Compte tenu de la très forte dépendance de la TR vis-à-vis du gradient thermique océanique trans-équatorial, les événements climatiques rapides ayant affecté la circulation thermohaline, essentiellement durant le MIS3 et la dernière déglaciation, ont également eu un impact sur l’intensité de la mousson africaine. Les enregistrements sédimentaires dans le Bassin de Cariaco au large du Venezuela (González et al., 2008; Schneider et al., 2014), ainsi que les signaux isotopiques (Arbuszewski et al., 2013) et Baryum / Calcium (Weldeab et al., 2007) enregistrés dans les sédiments atlantiques, mettent en évidence une migration systématique vers le sud de la TR en réponse au ralentissement de l'AMOC durant les stadiaires et notamment les événements d'Heinrich (Chiang et al., 2008; Schmidt et Spero, 2011). Cette migration est d’une amplitude 1 à 2° supérieure à sa position moyenne atteinte durant le DMG (McGee et al., 2014). A l'inverse, durant les interstades, les reconstructions climatiques semblent indiquer une migration vers le nord de la TR atteignant alors des latitudes relativement similaires à sa position moyenne actuelle (Schneider et al., 2014). Il convient toutefois de noter que les reconstructions paléoenvironnementales issues du Bassin de Cariaco font partie des rares reconstructions de ce secteur géographique à disposer d’une résolution temporelle suffisante pour détecter clairement les contrastes entre stadiaires et interstadiaires. Sur la marge africaine et dans les latitudes tropicales, les études paléoenvironnementales ne permettent pas d'aborder cette problématique compte tenu des résolutions temporelles moyennes de l’ordre de plusieurs siècles à plusieurs milliers d’années pour le MIS3.

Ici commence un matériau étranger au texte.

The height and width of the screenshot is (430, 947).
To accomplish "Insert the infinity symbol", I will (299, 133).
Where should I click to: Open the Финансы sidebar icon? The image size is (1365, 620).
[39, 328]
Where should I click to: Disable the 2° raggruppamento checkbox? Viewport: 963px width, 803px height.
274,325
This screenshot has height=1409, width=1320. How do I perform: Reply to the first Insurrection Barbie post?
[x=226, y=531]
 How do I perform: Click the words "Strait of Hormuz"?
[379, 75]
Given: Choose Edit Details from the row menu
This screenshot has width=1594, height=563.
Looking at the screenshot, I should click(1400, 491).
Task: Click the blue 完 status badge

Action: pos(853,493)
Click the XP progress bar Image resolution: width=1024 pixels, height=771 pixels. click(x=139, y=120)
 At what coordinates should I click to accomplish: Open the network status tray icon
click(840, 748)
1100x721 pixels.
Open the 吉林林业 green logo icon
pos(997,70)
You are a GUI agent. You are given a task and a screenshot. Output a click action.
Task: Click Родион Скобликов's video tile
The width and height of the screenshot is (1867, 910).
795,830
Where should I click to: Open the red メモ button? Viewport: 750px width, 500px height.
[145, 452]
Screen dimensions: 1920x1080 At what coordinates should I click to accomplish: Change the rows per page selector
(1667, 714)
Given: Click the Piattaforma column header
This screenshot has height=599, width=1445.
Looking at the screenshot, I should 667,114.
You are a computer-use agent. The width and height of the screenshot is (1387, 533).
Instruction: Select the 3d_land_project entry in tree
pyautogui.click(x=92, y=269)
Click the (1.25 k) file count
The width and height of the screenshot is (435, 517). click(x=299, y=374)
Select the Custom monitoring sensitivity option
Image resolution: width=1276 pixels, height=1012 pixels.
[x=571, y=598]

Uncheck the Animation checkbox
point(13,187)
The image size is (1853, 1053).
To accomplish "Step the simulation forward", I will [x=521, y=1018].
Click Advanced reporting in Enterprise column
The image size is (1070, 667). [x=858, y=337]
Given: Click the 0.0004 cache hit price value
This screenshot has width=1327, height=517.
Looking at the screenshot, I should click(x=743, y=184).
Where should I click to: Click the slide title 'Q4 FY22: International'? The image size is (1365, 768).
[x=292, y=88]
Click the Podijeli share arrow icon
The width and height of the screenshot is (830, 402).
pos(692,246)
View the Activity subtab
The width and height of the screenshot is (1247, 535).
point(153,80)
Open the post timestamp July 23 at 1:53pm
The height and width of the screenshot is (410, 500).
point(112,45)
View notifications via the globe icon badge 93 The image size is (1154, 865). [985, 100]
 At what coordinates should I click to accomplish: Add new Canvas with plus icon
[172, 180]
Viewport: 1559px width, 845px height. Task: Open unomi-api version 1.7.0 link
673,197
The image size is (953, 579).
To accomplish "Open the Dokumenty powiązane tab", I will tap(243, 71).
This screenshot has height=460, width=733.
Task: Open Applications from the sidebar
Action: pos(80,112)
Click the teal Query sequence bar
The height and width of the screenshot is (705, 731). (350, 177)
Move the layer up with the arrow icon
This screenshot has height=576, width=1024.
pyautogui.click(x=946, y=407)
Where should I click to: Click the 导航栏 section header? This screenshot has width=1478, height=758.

Enfin, la mousson est également sujette à des oscillations sur des échelles de temps beaucoup plus courtes, i.e. quelques décennies, notamment en lien avec les oscillations multidécadales de l'Océan Atlantique (AMO; Zhang et Delworth, 2006; Wang et Gillies, 2011) qui influent sur la puissance des courants jet AEJ et TEJ (Nicholson, 2009). Ceci conduit à un affaiblissement et à une légère migration de la zone de mousson vers le sud en cas d'AMO négative, ce qui explique en partie l'origine de la sécheresse du Sahel intervenue au cours des années 1980 et 1990. La configuration atmosphérique durant les phases AMO+ est à l'inverse favorable à des conditions plus humides.